_Written request A_
Answer these questions from the article on NVIDIA's MLPerf results, one line each:
(i) How much more performance does the H100 show compared with its prior submission?
(ii) How much faster is the L4 than the T4?
(iii) Over a product's lifespan, how much performance can NVIDIA gain through software optimizations?
_Written request B_
Summarize the article on NVIDIA's MLPerf results in two sentences.
_Written request C_
Carry the article on NVIDIA's MLPerf results forward from its last sentence.

_Quoted text_
NVIDIA Hopper H100 & L4 Ada GPUs Achieve Record-Breaking Performance In MLPerf AI Benchmarks

NVIDIA Hopper H100 & L4 Ada GPUs Achieve Record-Breaking Performance In MLPerf AI Benchmarks

 0
NVIDIA Hopper H100 & L4 Ada GPUs Achieve Record-Breaking Performance In MLPerf AI Benchmarks

NVIDIA has just unveiled some record-breaking performances of its Hopper H100 & L4 Ada GPUs within MLPerf AI benchmarks.

Today, NVIDIA is presenting its latest figures achieved within MLPerf Interface 3.0. The three main highlights are the latest Hopper H100 records which show the progress of the flagship AI GPU over the past 6 months with several software optimizations, we also get to see the first results of the L4 GPU based on the Ada graphics architecture which was announced at GTC 2023 and lastly, we have updated results of the Jetson AGX Orin which gets much more faster thanks to similar software and platform power-level optimizations. To sum up, the following are the highlights that we are going to look at today:

  • H100 Sets New Inference Records: Up To 54% more performance vs prior submission
  • L4 Superchargers Mainstream Inference: Over 3X faster than T4
  • Another Big Leap for Jetson AGX Orin: Up To 57% more efficiency vs prior submission
  • For today's benchmark suite, NVIDIA will be taking a look at MLPerf Inference v3.0 which retains the same workloads which were used 6 months ago in prior submissions but the network environment has been added which accurately measures how data is sent into an inferencing platform to get the work done. NVIDIA also reveals that over a product's lifespan, the company can squeeze out almost 2x the performance through software optimizations, and that has already been seen on past GPUs such as the Ampere A100.

_Supplied data_
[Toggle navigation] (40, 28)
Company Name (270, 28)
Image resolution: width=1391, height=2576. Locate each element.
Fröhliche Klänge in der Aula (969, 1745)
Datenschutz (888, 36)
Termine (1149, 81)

_Written response A_
(i) Up to 54% more performance.
(ii) Over 3X faster.
(iii) Almost 2x the performance.

_Written response B_
NVIDIA has presented record-breaking MLPerf Inference v3.0 results: the Hopper H100 gains up to 54% more performance over its prior submission, the Ada-based L4 runs over 3X faster than the T4, and the Jetson AGX Orin is up to 57% more efficient. The benchmark keeps the workloads from six months earlier but adds a network environment that measures how data is sent into an inferencing platform, and NVIDIA says software optimizations can almost double a product's performance over its lifespan.

_Written response C_
    Starting with the Hopper H100 performance tests, we see the MLPerf inference tests in offline and server categories. The Offline benchmarks show up to a 4.5x performance increase over Ampere A100 (BERT 99.9%) while in the Server scenario, the H100 yields an impressive 4.0x performance jump over its predecessor.

    To achieve this level of performance, NVIDIA is using FP8 performance through its transformer engine that is embedded within the Hopper architecture. It works on a per-layer basis by analyzing all of the work that is sent through it and then attests whether the data can be run in FP8 without compromising efficiency. If for example the data can be run in FP8, then it'll use that, if not, then the transformer engine will utilize the FP16 Math Ops and FP32 accumulate to run the data. Since Ampere didn't have a Transformer engine architecture, it was run on FP16+FP32 rather than FP8.

    Comparing their data to Intel's fastest 4th Gen Xeon Sapphire Rapids chip, the 8480+, the Hopper H100 GPU simply crushes it in all the performance tests and shows why GPUs are still the way to go in terms of inferencing despite Intel using a range of AI-based accelerators on their new chips.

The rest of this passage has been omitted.